A advogada Juliana Bonazza relatou ter sido alvo de ameaças de morte e perseguição atribuídas ao empresário Cláudio Lopes Duarte após uma disputa judicial envolvendo um processo de inventário em Cabo Frio. O caso foi comentado pela advogada nesta quarta feira (11), após audiência realizada no Fórum da cidade, em entrevista ao jornalista Alexy Paris, do Portal Cabo Frio em Foco e Band Rio.
Segundo Bonazza, o conflito teve início após ela se habilitar no processo representando um cliente, neto do falecido, que acabou sendo nomeado pela Justiça como inventariante. A decisão contrariou o interesse de Cláudio Duarte, filho do falecido, que também disputava a função no inventário.
De acordo com a advogada, a partir desse momento ela passou a sofrer perseguições, ameaças e ataques à sua reputação profissional. “Eu me habilitei em um processo de inventário defendendo direitos de um cliente e desagradei a parte adversária, que colocou um alvo nas minhas costas e passou a me perseguir de forma bárbara, com ameaças de morte e tentativas de denegrir a minha imagem”, afirmou.
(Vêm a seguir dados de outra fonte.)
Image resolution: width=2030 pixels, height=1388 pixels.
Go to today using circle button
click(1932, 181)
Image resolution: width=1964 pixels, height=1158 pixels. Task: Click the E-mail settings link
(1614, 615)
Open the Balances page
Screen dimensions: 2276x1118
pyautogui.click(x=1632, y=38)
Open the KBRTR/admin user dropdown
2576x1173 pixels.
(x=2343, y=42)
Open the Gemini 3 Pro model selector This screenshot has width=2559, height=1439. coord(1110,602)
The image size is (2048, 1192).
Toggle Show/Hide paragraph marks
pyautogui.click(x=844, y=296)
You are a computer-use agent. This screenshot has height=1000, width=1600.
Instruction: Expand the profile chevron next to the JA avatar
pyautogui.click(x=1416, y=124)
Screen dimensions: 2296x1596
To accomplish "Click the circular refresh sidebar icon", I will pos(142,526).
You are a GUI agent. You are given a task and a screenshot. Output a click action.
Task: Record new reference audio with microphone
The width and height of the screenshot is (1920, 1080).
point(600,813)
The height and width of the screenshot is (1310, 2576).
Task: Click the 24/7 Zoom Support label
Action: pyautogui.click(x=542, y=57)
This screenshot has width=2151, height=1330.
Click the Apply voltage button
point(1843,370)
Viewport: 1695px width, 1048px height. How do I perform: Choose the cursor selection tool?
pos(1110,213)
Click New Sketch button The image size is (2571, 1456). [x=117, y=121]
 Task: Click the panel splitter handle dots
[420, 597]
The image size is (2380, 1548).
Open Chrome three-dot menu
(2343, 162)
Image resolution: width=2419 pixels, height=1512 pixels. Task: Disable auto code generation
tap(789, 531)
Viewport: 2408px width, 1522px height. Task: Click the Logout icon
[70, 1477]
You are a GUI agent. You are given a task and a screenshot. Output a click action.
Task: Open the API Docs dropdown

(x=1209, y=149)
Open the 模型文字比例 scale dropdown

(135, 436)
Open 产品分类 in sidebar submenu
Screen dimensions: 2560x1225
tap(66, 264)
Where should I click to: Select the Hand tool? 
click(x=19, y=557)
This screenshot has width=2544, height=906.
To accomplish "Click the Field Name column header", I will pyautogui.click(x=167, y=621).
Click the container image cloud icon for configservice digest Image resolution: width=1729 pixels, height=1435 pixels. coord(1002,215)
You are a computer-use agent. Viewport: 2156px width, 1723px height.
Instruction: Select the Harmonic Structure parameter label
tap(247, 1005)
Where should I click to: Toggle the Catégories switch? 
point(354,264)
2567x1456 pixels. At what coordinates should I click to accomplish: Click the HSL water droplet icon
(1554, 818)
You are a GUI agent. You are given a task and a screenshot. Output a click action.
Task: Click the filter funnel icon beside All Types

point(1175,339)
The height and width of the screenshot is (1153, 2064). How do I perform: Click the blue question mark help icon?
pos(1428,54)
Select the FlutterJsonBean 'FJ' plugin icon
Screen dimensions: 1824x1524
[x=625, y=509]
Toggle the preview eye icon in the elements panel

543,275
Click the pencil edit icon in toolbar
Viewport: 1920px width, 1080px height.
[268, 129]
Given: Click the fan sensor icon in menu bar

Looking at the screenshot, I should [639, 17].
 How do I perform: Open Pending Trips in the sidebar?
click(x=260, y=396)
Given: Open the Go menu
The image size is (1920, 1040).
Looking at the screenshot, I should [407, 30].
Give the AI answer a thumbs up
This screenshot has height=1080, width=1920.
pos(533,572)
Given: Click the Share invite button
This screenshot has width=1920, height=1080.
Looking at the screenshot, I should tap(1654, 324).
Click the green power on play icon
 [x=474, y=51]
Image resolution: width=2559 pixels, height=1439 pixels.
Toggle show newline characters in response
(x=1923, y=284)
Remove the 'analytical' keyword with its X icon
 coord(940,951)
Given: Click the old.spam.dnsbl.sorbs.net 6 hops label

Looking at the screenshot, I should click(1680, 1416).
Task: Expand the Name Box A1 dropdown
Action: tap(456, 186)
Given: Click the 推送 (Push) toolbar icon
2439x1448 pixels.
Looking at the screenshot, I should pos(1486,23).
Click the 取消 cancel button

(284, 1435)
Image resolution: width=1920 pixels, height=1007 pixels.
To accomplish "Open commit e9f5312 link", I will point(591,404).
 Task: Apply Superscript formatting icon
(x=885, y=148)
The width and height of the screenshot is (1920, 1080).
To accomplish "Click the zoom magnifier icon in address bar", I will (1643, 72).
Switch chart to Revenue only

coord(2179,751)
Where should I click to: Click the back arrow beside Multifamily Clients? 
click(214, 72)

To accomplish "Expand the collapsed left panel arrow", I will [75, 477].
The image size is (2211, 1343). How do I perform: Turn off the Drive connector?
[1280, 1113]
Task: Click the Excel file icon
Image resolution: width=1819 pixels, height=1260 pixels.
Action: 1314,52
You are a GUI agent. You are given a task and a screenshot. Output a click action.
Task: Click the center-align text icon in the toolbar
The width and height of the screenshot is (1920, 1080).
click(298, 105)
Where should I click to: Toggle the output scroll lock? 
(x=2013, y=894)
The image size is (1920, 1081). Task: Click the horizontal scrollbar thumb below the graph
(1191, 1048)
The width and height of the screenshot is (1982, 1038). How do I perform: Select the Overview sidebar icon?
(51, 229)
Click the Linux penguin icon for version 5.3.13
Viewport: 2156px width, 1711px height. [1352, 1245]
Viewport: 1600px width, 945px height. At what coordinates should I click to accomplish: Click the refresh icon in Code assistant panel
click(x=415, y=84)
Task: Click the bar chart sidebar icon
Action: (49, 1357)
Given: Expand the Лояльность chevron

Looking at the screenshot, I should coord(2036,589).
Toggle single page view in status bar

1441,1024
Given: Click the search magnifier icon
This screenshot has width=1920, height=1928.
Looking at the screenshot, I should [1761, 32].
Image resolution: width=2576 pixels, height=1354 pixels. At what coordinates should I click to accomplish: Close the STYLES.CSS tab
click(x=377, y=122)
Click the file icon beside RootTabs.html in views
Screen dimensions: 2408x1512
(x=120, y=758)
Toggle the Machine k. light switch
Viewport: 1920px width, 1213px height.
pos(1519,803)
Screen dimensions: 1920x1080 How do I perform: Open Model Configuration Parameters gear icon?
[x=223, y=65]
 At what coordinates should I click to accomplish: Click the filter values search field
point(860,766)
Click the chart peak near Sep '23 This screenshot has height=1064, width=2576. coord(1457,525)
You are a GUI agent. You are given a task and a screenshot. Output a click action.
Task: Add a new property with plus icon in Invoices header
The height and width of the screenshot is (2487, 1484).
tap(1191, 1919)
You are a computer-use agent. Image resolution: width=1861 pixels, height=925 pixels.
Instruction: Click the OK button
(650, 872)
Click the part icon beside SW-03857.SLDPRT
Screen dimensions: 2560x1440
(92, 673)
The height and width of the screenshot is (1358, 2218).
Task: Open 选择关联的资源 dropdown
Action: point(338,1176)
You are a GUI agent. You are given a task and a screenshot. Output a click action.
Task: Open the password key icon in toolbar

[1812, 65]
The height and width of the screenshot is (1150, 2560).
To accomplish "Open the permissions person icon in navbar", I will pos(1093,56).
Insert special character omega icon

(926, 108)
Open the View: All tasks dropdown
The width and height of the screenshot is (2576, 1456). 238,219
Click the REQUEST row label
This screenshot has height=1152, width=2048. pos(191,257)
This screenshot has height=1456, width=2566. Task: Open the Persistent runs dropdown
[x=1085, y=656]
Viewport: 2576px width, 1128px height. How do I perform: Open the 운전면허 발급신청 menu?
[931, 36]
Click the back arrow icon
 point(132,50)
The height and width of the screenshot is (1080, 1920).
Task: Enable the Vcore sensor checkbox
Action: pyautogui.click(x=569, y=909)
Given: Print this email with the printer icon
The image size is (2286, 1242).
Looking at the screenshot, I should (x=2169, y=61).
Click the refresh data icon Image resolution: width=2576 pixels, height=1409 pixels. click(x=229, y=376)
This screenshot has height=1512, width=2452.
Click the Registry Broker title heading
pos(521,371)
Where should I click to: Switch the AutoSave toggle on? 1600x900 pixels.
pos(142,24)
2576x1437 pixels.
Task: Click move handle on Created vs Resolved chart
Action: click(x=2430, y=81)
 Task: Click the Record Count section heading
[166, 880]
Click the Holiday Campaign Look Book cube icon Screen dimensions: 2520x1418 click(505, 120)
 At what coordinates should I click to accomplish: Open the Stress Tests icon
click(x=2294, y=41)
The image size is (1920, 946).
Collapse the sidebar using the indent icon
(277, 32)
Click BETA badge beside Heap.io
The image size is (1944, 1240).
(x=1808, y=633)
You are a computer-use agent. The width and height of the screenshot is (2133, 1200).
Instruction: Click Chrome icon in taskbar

Juliana Bonazza também relatou que as intimidações teriam ocorrido por meio de publicações e conteúdos divulgados com o objetivo de prejudicar sua imagem e pressioná-la a abandonar o caso. Segundo ela, a intenção seria forçá-la a desistir da atuação jurídica para que o empresário pudesse assumir a função de inventariante.
“O objetivo dele é que eu desista de advogar, que eu abandone os processos em que tenho atuado e obtido êxito, porque ele queria ser nomeado inventariante no lugar do meu cliente, e a Justiça não deferiu isso”, explicou.
A advogada destacou ainda a importância do apoio institucional diante da situação e ressaltou o papel de entidades da advocacia no acompanhamento do caso, defendendo que profissionais do Direito não podem ser intimidados no exercício da função.
O caso segue sendo acompanhado pelas autoridades competentes.